Opinião

Confiança para um futuro melhor

Pedro Veiga


A falta de ímpeto para a resolução de problemas que estão à vista de todos faz a juventude olhar com cada vez mais descrédito para o sistema político, económico e social. É urgente mais acção, pois só assim confiaremos num futuro melhor no e para o nosso país.

No final de 2021, em plena crise pandémica, abriu-se um novo ciclo político em Portugal que envolveu uma nova crise, desta feita uma crise política. Com o Orçamento do Estado de 2022 chumbado, iniciou-se, assim, mais um período eleitoral que aparenta não garantir a governabilidade e estabilidade que o nosso ainda primeiro-ministro ambiciona.

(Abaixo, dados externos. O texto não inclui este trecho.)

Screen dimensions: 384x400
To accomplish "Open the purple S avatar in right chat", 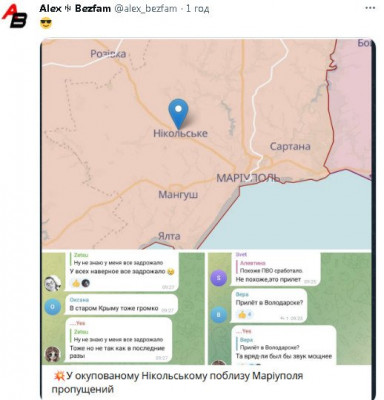I will click(x=219, y=278).
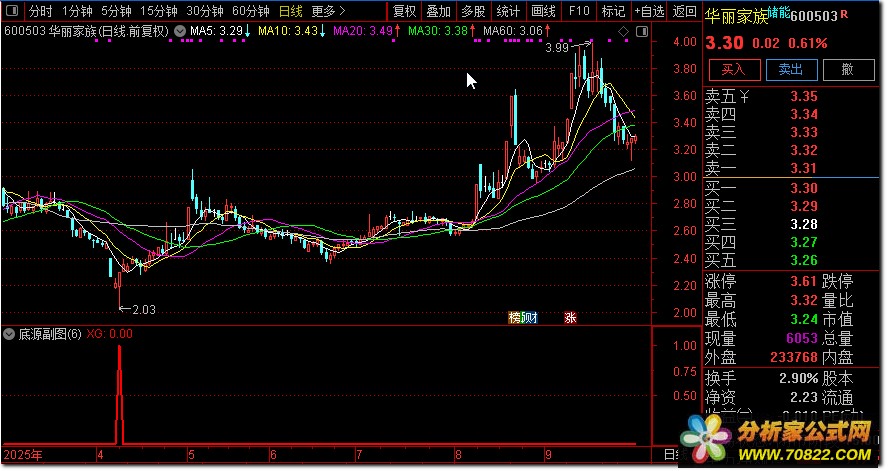Switch to the 分时 intraday tab

40,12
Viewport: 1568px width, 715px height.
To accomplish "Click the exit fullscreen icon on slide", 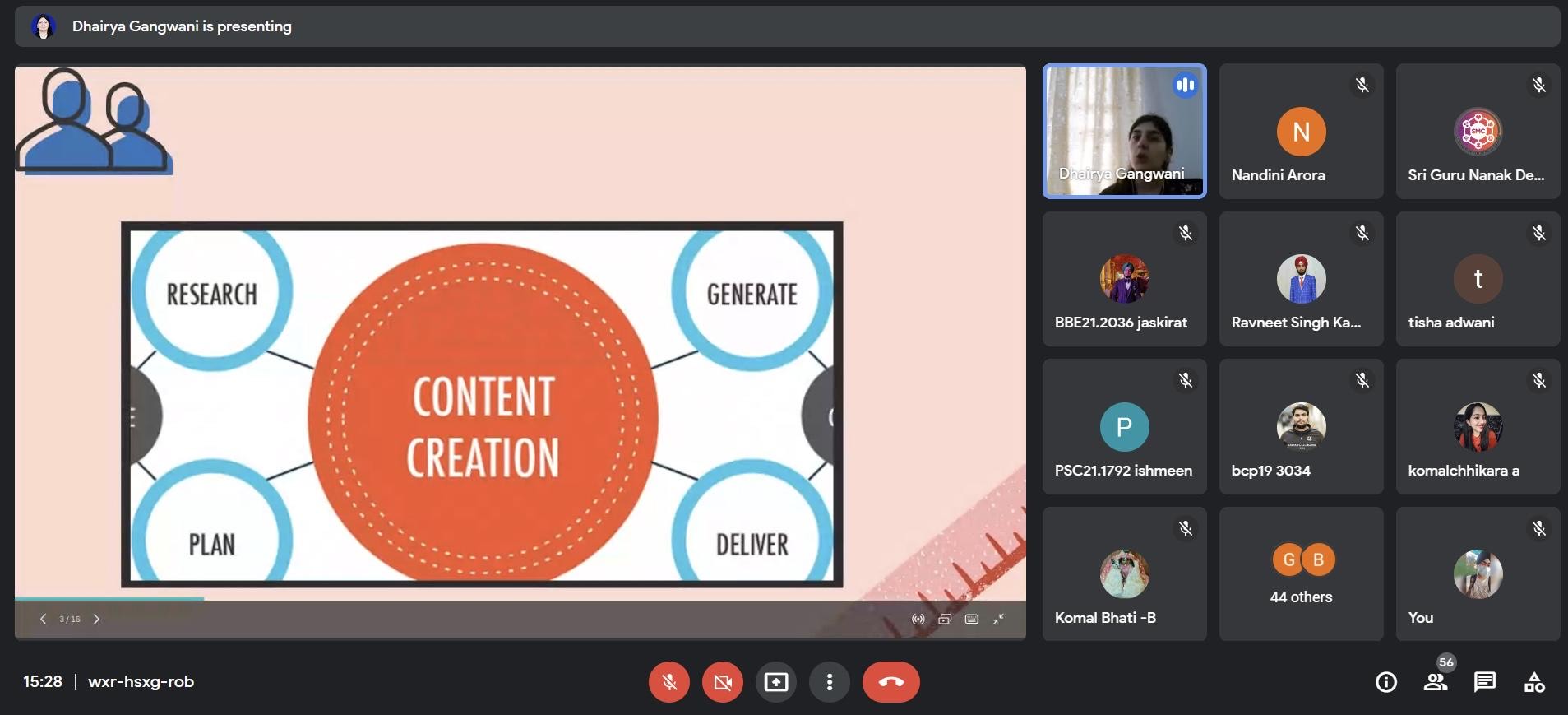I will [998, 619].

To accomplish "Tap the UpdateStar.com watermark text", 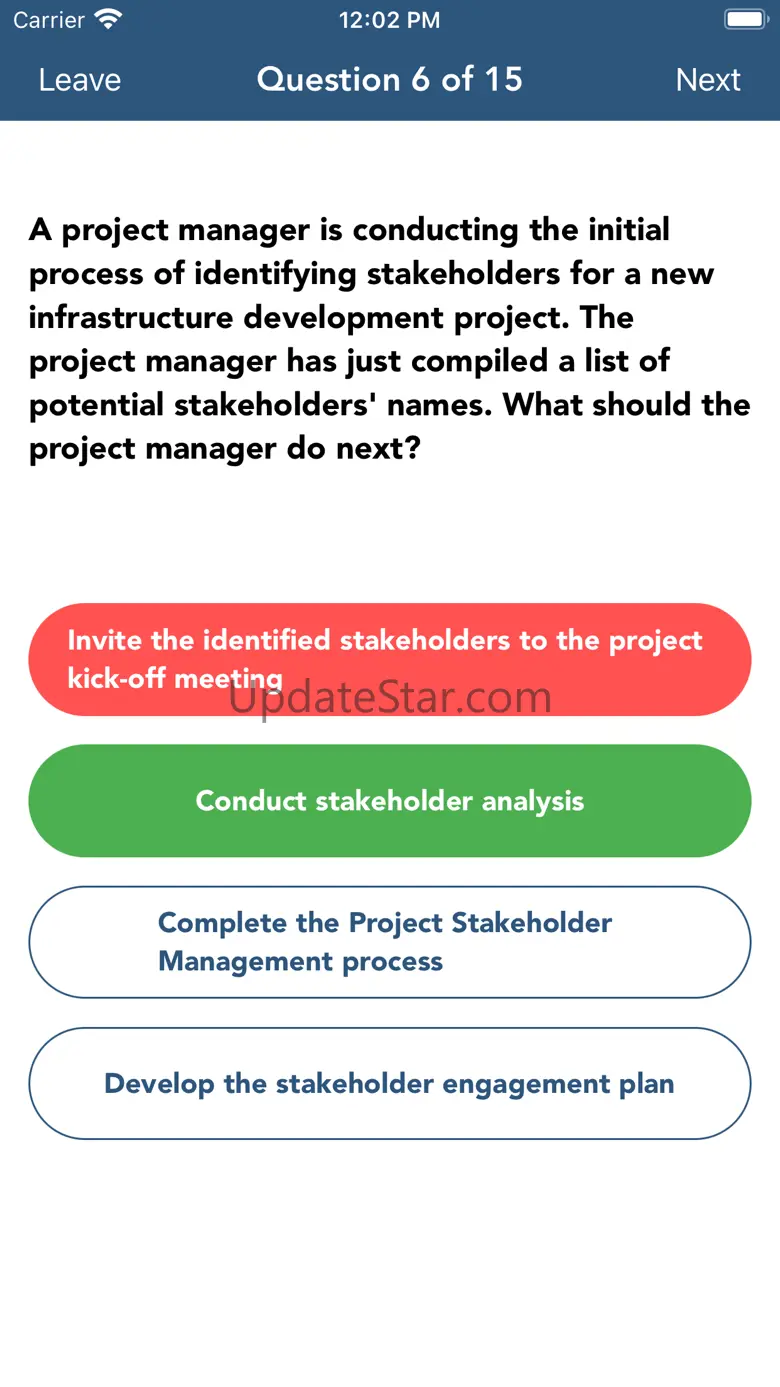I will 390,698.
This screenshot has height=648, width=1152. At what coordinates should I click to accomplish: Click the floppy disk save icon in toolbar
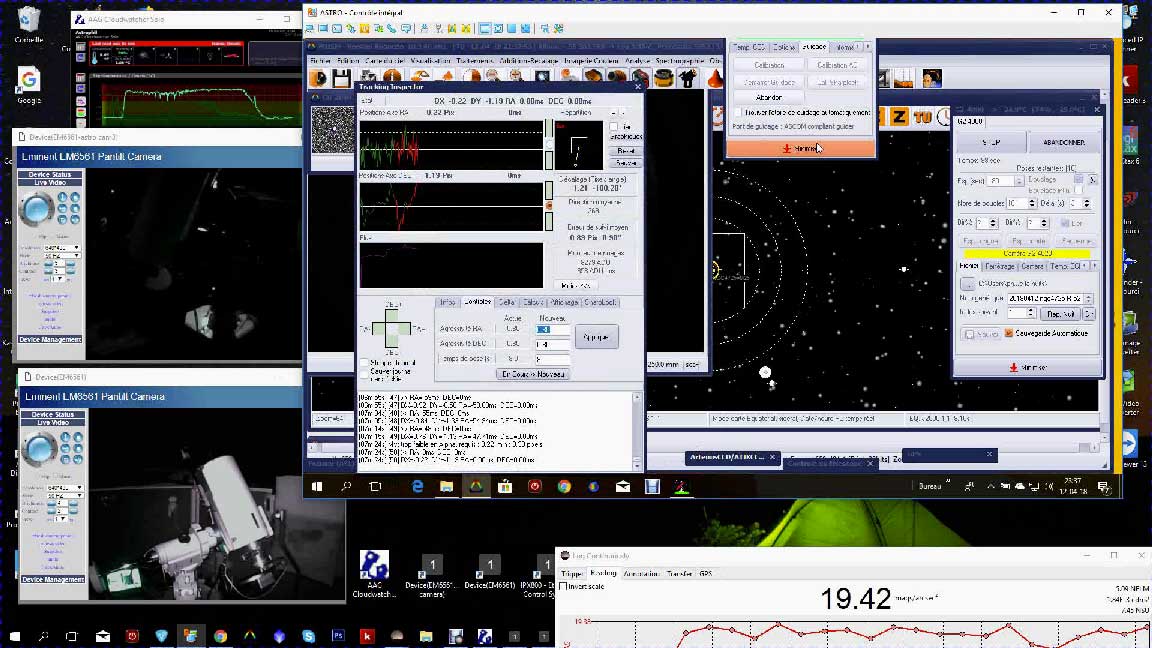342,78
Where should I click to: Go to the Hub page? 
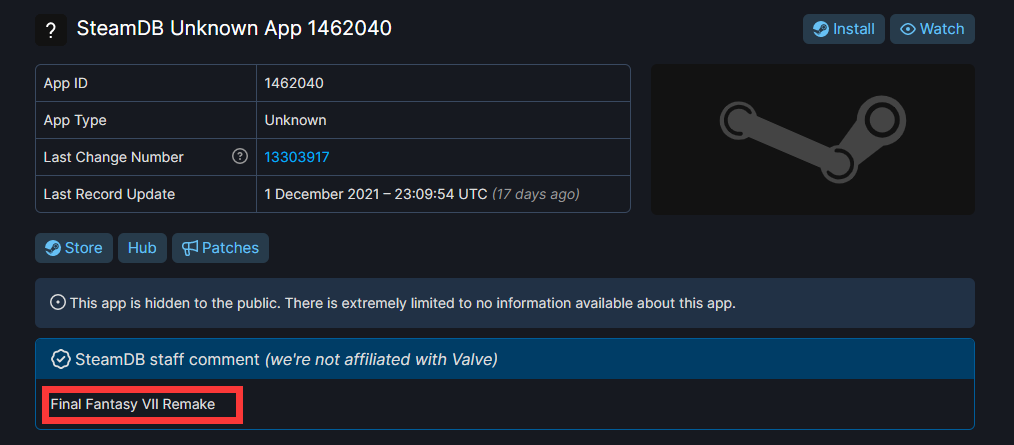pyautogui.click(x=142, y=248)
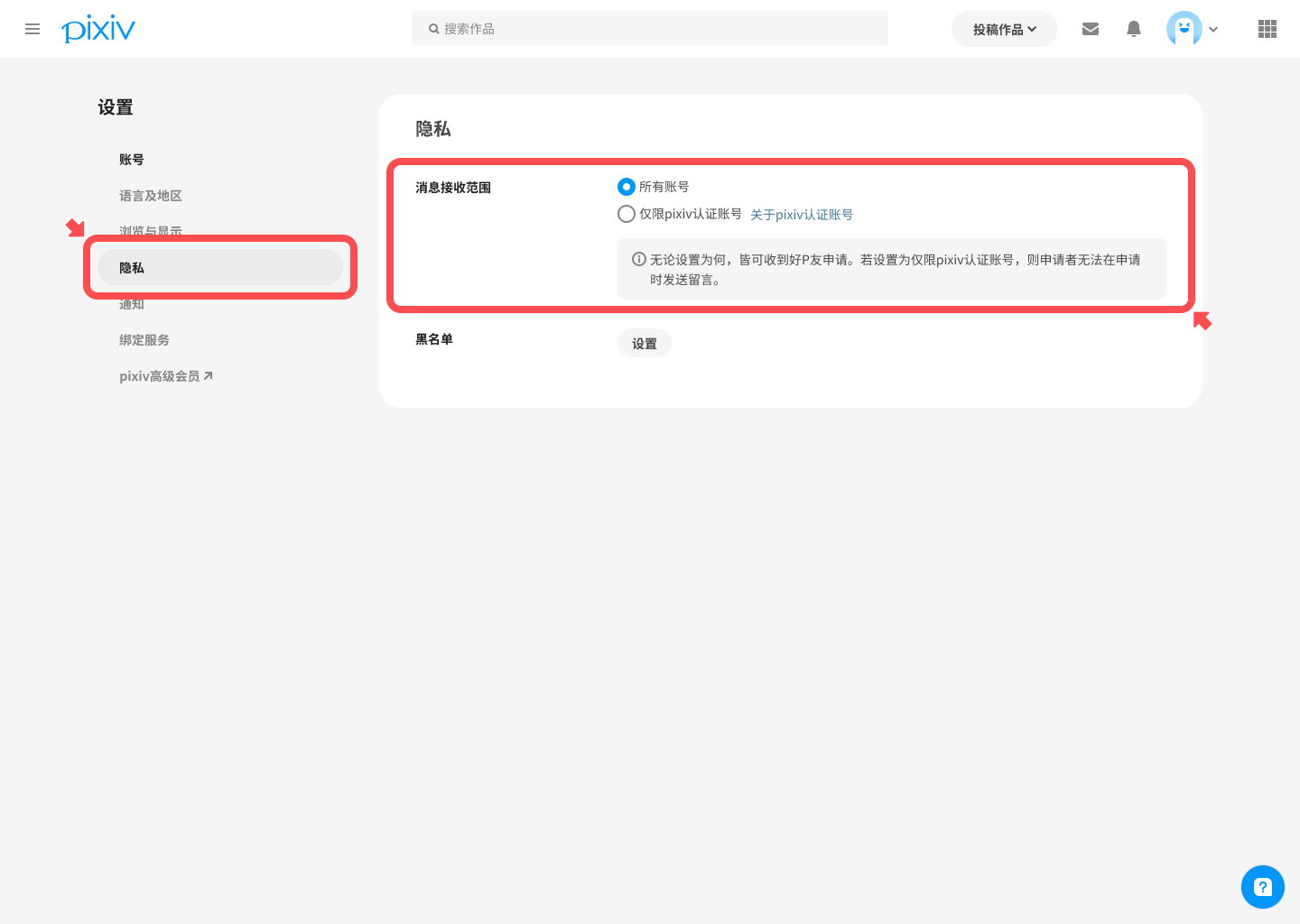The image size is (1300, 924).
Task: Click the blacklist 设置 button
Action: (x=644, y=344)
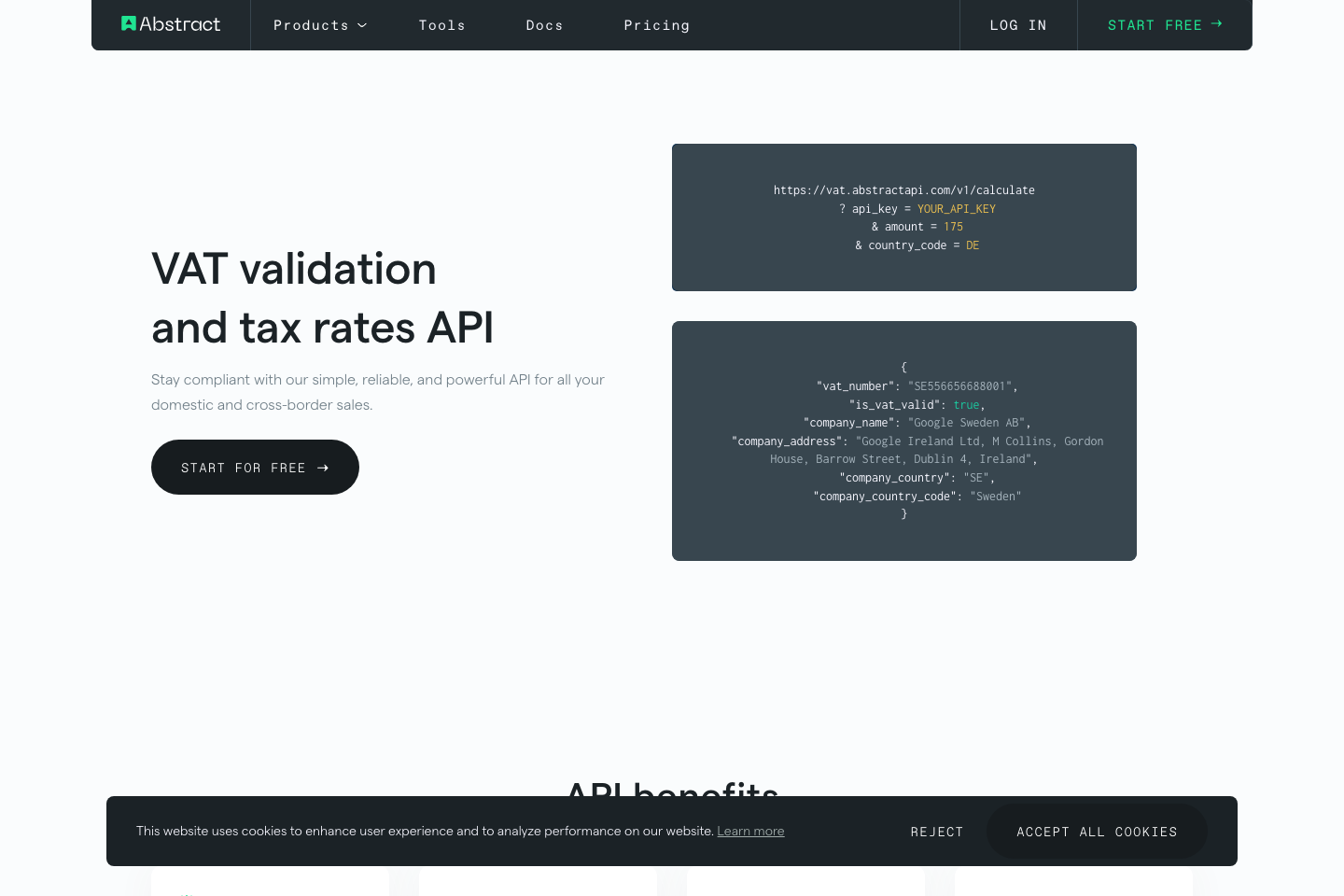Click the green bookmark icon in the logo

point(128,23)
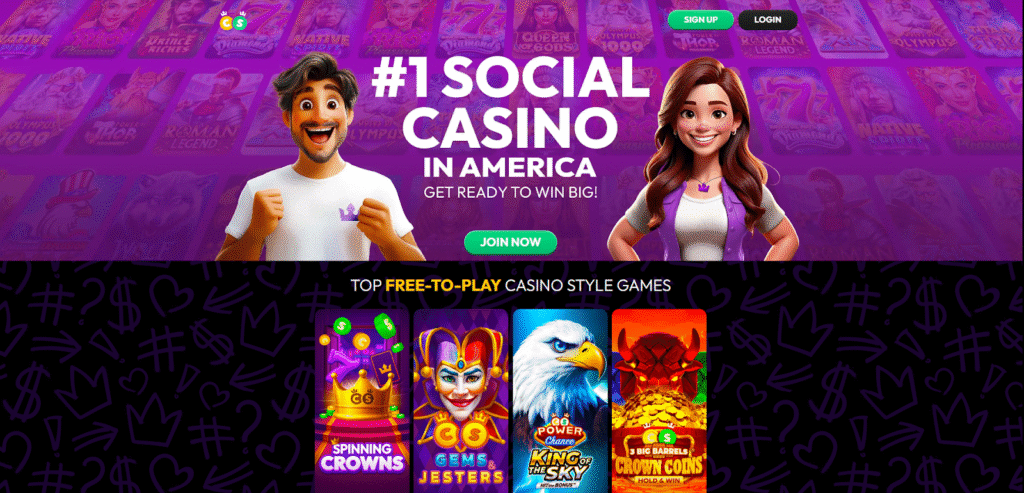Viewport: 1024px width, 493px height.
Task: Click the FREE-TO-PLAY highlighted text
Action: click(443, 285)
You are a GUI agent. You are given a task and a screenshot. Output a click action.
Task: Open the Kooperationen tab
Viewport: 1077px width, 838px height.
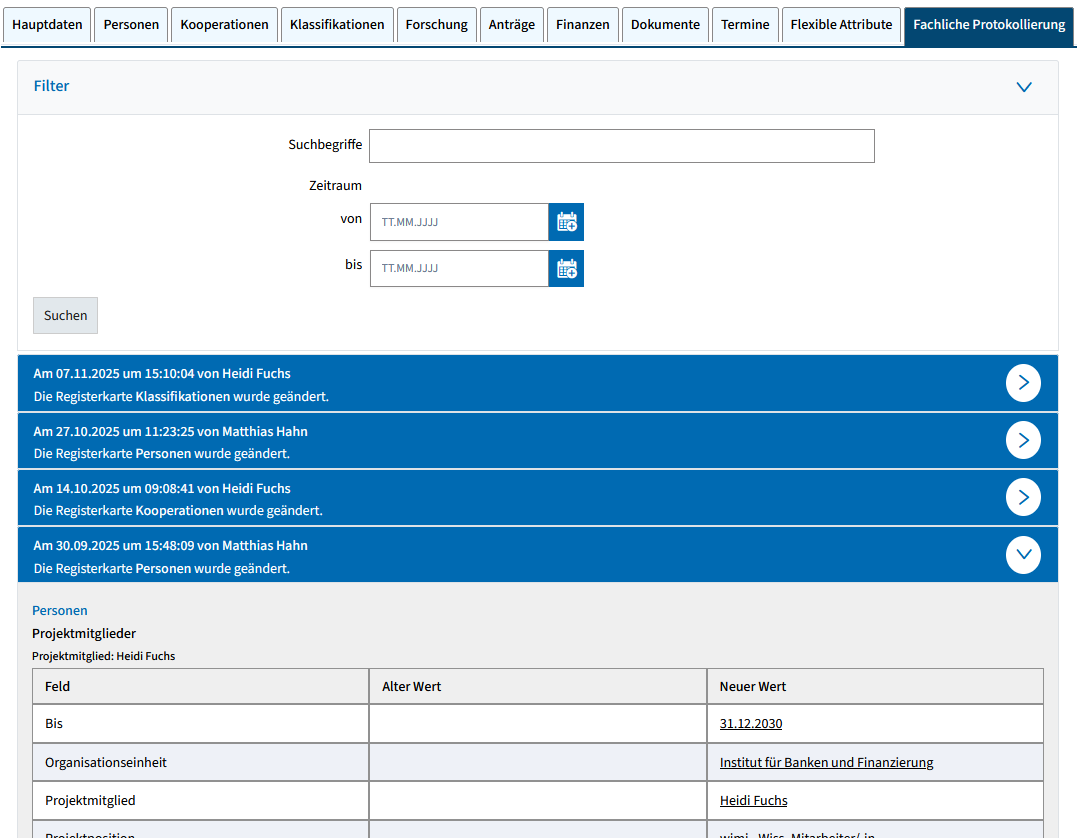pos(224,25)
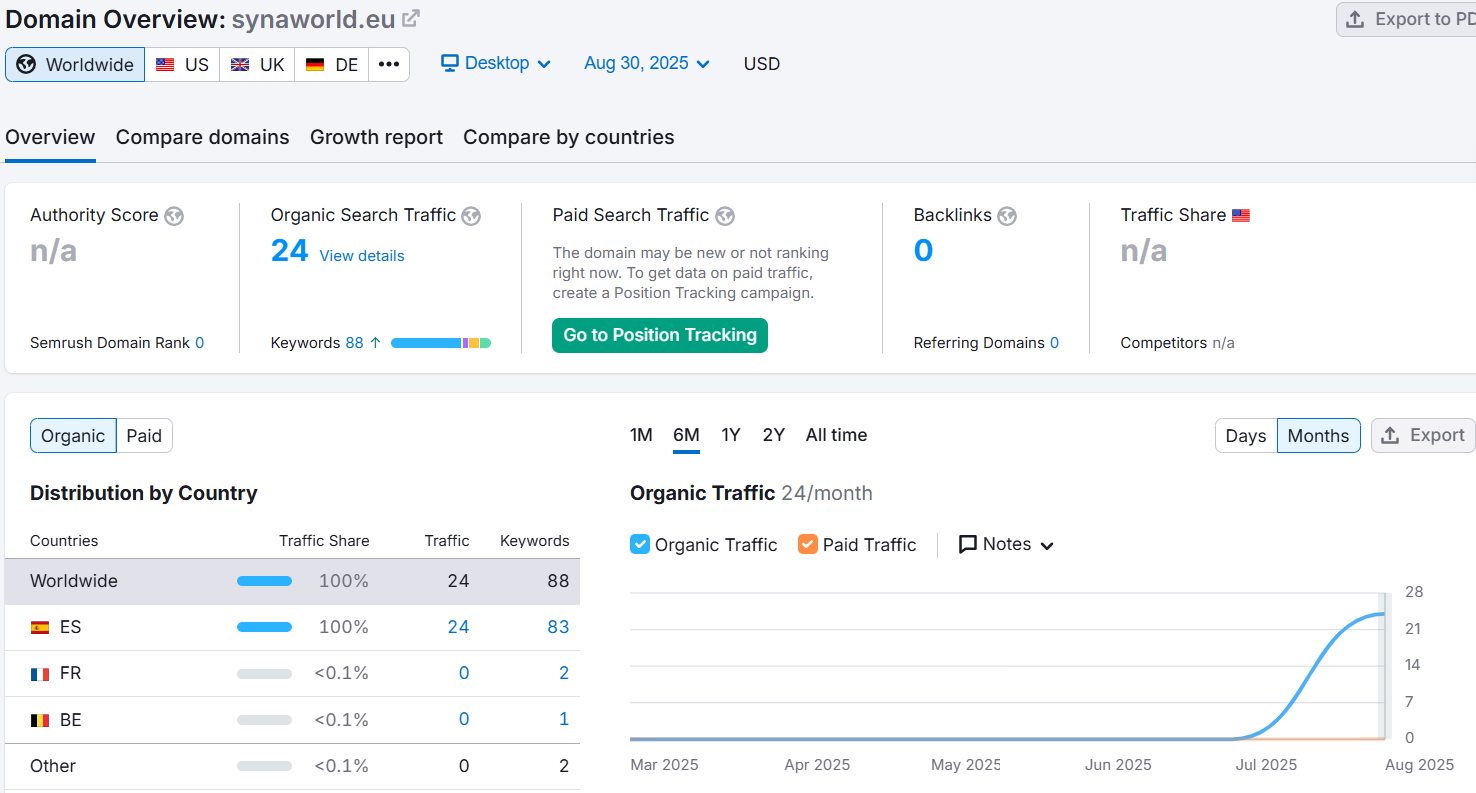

Ainda com as feridas, desgaste e adaptações a novos cenários políticos das eleições autárquicas muito presentes e com toda a direita em processos eleitorais internos (PSD, IL, CDS e Chega), uns mais complexos do que outros, António Costa olha apenas para si só e para o benefício do Partido Socialista. Fechou as negociações, o diálogo, e criou barreiras tanto à sua esquerda como à sua direita, provocando assim este cenário de eleições antecipadas. Este cenário de eleições antecipadas, por si só, já é um cenário que demonstra a irresponsabilidade e a falta de compromisso do Partido Socialista para com o país. Se acrescentarmos a isso o facto de estarmos em pleno pico de casos devido à covid-19, a situação ainda se agrava mais.

Pese embora o efeito negativo que, naturalmente, uma eleição antecipada tem para o país, estas legislativas apresentam uma enorme oportunidade para as novas gerações, começando desde logo pela oportunidade de Portugal se libertar do socialismo mais cedo, mas há muito mais oportunidades que essa. Neste que é o Ano Europeu da Juventude, é importante relembrar que a nossa geração, a denominada geração Z, é, muito provavelmente, a primeira geração que vive em piores condições do que a anterior, e precisamos urgentemente de mudar esse rumo dos acontecimentos, fazendo da juventude uma prioridade da actuação e acção política.

Actualmente, os jovens continuam a ver problemas reais do seu dia-a-dia sem soluções, como o salário médio, que continua demasiado baixo, provocando uma emancipação cada vez mais tardia, ou mesmo os problemas de saúde mental, potenciados pela pandemia, que continuam a crescer. Estes são exemplos reais que continuam com falta de respostas concretas. Além disso, continuamos também com falta de soluções para os nossos problemas colectivos, como as questões ambientais, a transição digital e a demografia.

A falta de ímpeto para a resolução de problemas que estão à vista de todos, faz a juventude olhar cada vez com mais descrédito para o sistema político, económico e social. É urgente mais acção, pois só assim confiaremos num futuro melhor no e para o nosso país.

No distrito de Aveiro confiamos num futuro melhor depois de dia 30 de Janeiro. Confiamos que é possível uma inversão de políticas socialistas que estagnaram o país e hipotecaram a nossa geração. Confiamos que, ao mudar, vamos potenciar o nosso distrito, especialmente com um acesso à saúde mais eficiente e descentralizado, com políticas ambientais fortes que preservem os nossos recursos naturais e com mais e melhores respostas nos transportes colectivos.

Precisamos de uma alternativa ao socialismo instalado, uma alternativa não extremada, moderada e que seja verdadeiramente uma inspiração para os jovens, uma nova ambição para Portugal e uma esperança reforçada no futuro. Só Rui Rio a primeiro-ministro reúne as condições para garantir essa alternativa, que certamente nos trará uma renovada confiança num futuro melhor para os portugueses e para o nosso território.